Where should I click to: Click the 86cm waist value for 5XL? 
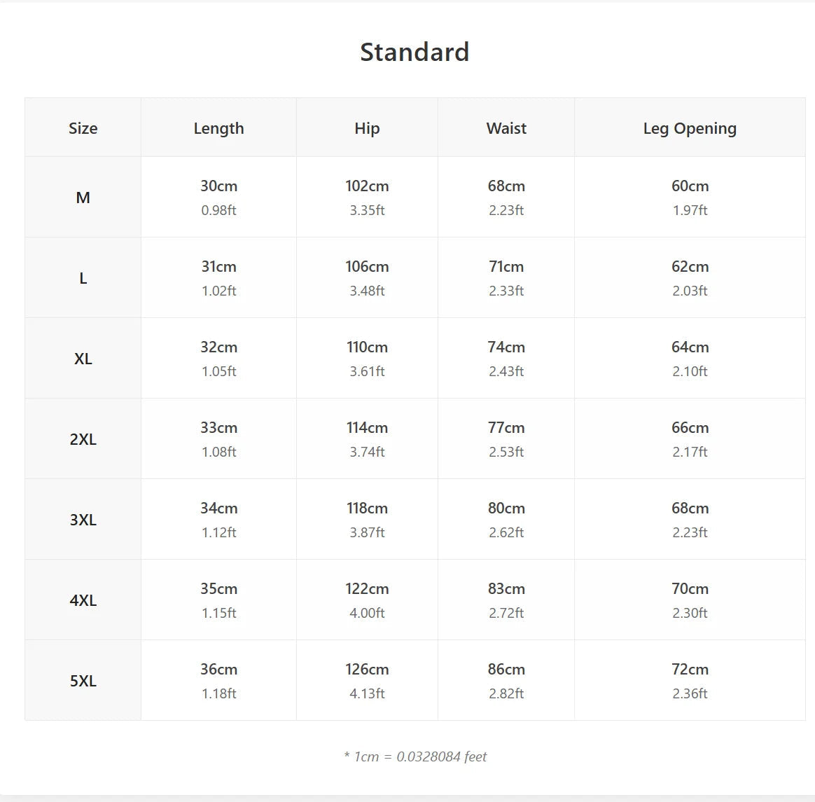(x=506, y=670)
* * *
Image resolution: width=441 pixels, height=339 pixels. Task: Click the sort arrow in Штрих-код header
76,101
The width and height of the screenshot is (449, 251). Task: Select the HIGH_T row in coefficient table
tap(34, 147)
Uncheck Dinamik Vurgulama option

=== Task statement ===
Rescale the records that begin at the line containing "The width and" and end with the line containing "Uncheck Dinamik Vurgulama option". Reproduce only those lines, requests included, with each coordinate in the answers multiplied by 0.95 and rounded to a whole number, halves rounded up.

=== Result of the exercise ===
The width and height of the screenshot is (449, 251). Task: Select the HIGH_T row in coefficient table
tap(32, 140)
Uncheck Dinamik Vurgulama option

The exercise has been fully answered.